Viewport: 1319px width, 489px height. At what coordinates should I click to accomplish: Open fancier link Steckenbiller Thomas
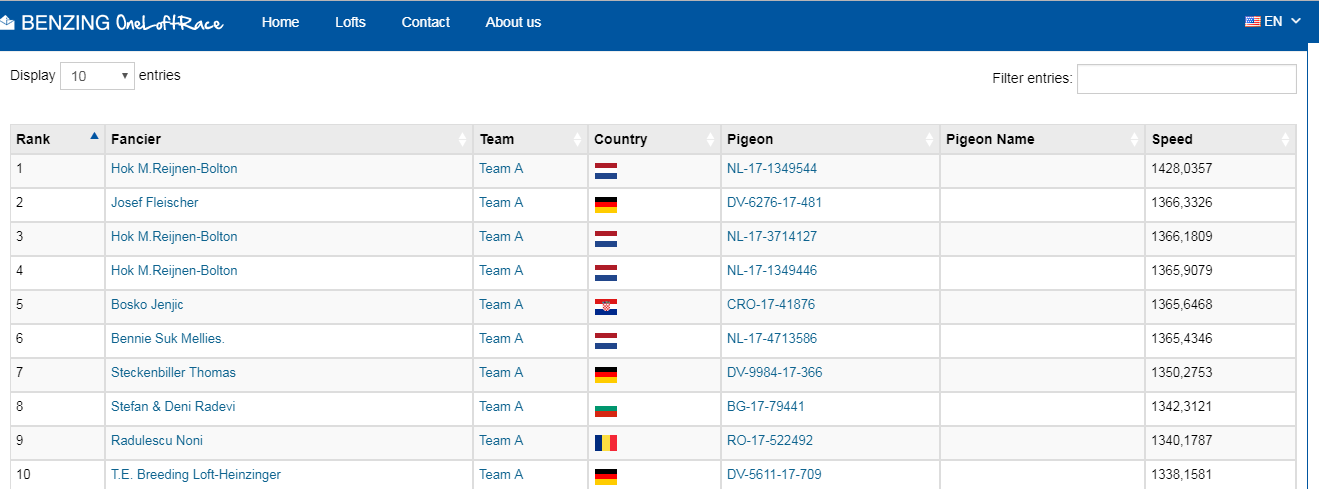point(173,372)
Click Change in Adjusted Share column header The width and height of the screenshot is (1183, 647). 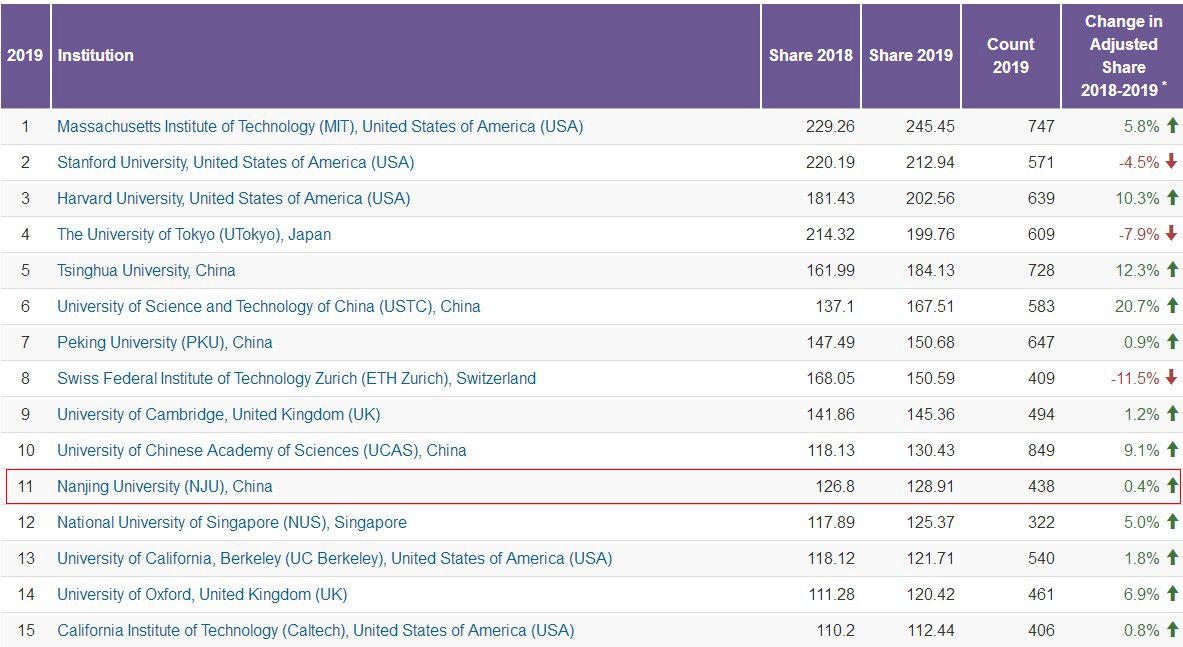click(x=1123, y=56)
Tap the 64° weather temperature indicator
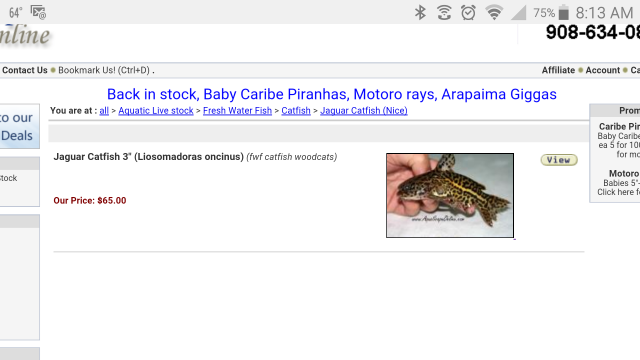 15,13
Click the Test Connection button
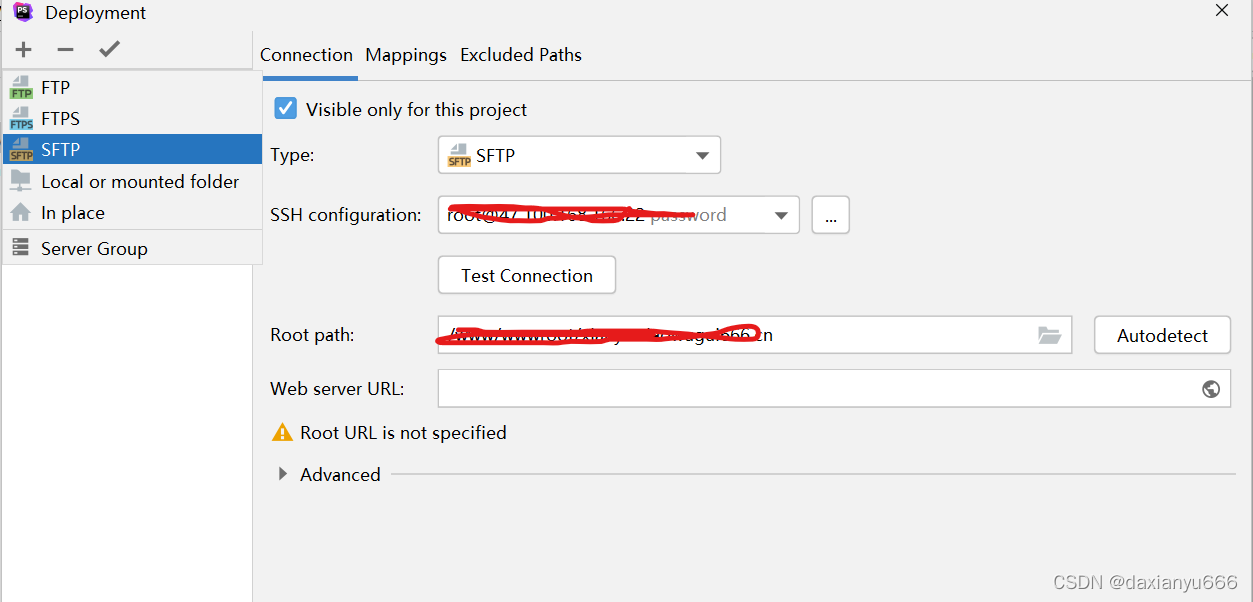This screenshot has height=602, width=1253. 526,274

★ ★ ★

Please write out exactly the lines starting at the one that contains "Tap the 64° weather temperature indicator" and ending with the final line of the entries, both ends included. Do not write out any pictures.

Tap the 64° weather temperature indicator
 15,13
Click the Test Connection button
This screenshot has height=602, width=1253. 526,274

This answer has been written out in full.